The first dialogue of the ‘Pursuits of Literature’ came out in May 1794, the second and third in June 1796, and the fourth in July 1797. The ‘fifth edition, revised and corrected,’ was published in 1798, and in the same year there appeared three editions of ‘Translations of the passages quoted in the Pursuits of Literature.’ The eleventh edition, ‘again revised, and with the citations translated,’ is dated in 1801, and the sixteenth issue bore the date of 1812. All the impressions were anonymous, and the writer was long unknown. Dawson Turner, who possessed letters addressed to the unknown author, with the answers of Mathias, which are now No. 22976 of the Addit. MSS. in the British Museum, wrote that the authorship ‘was scarcely made a secret by the family after Mathias went to Italy’ (Notes and Queries, 1st ser. iii. 276). Rumour asserted that he was aided in the composition by Bishop W. L. Mansel [q. v.], while Gilbert Wakefield, says Rogers, ‘used to say he was certain that Rennell and Glynn assisted in it’ (Table Talk of Samuel Rogers, p. 135), but these suggestions can now be dismissed from consideration. The poem contained some slashing lines scattered among a mass of affected criticism, and as its sole idea was to ridicule those trading on literature, it soon proved wanting in life. George Steevens called it ‘a peg to hang the notes on,’ and these were often of portentous length, though Rogers thought them ‘rather piquant.’ De Quincey, in his ‘Essay on Parr,’ speaks of it as marred by ‘much licence of tongue, much mean and impotent spite, and by a systematic pedantry without parallel in literature,’ and he might have added, by the shameless puffing of his own works by Mathias. Cobbett, who shared many of his prejudices, called it a ‘matchless poem,’ but Dr. Wolcot dubbed him ‘that miserable imp Mathias.’ Among the writers most severely satirised were Payne Knight, Parr, Godwin, ‘Monk’ Lewis, and Joseph Warton for his edition of Pope's ‘Works;’ but Mathias was often obliged to soften or to expunge his criticisms. In Parr's ‘Works’ (viii. 59–82) are several eulogistic letters subsequently addressed to him by Mathias.

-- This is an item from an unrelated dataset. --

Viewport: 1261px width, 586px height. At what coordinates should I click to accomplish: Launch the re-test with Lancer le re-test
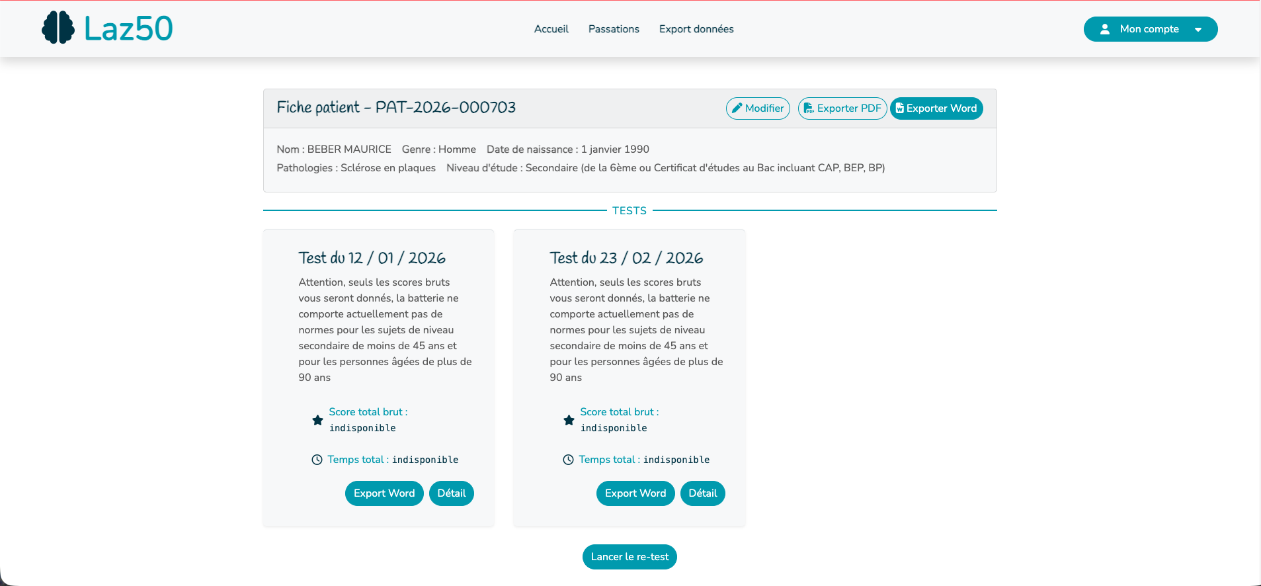click(x=630, y=557)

A satire of such recklessness naturally provoked attacks. Among them were: 1. ‘The Egotist, or Sacred Scroll. A Familiar Dialogue between the Author of the “Pursuits of Literature” and Octavius,’ 1798. 2. ‘The Progress of Satire, an Essay in Verse. With Notes containing Remarks on the “Pursuits of Literature,”’ 2nd ed. 1798. Supplement, with ‘Remarks on the Pursuer of Literature's Defence,’ 1799. Anonymous, but by William Boscawen. 3. ‘Impartial Strictures on the “Pursuits of Literature,” and particularly a Vindication of the Romance of “The Monk,”’ 1798. 4. ‘The Sphinx's Head Broken, or a Poetical Epistle with Notes to Thomas James M*th**s, by Andrew Œdipus, an injured Author,’ 1798. 5. ‘The Literary Census, a Satirical Poem, with Notes, including Free and Candid Strictures on the “Pursuits of Literature.” By Thomas Dutton,’ 1798. 6. ‘Remarks on the “Pursuits of Literature,”’ Cambridge, 1798. Anonymous, by John Mainwaring. This provoked from Mathias ‘A Letter to the Author of “Remarks,” &c., which purported to be written by “A Country Gentleman, formerly of the University of Cambridge.”’ 7. ‘An Examination of the Merits and Tendency of the “Pursuits of Literature,”’ by W. Burdon, Newcastle-upon-Tyne, 1799. Nearly the whole of these works censured the malignity and partiality of the criticisms of Mathias, and some of them reflected on his personal appearance. He was small and swarthy, with a face like that of Sir Francis Burdett.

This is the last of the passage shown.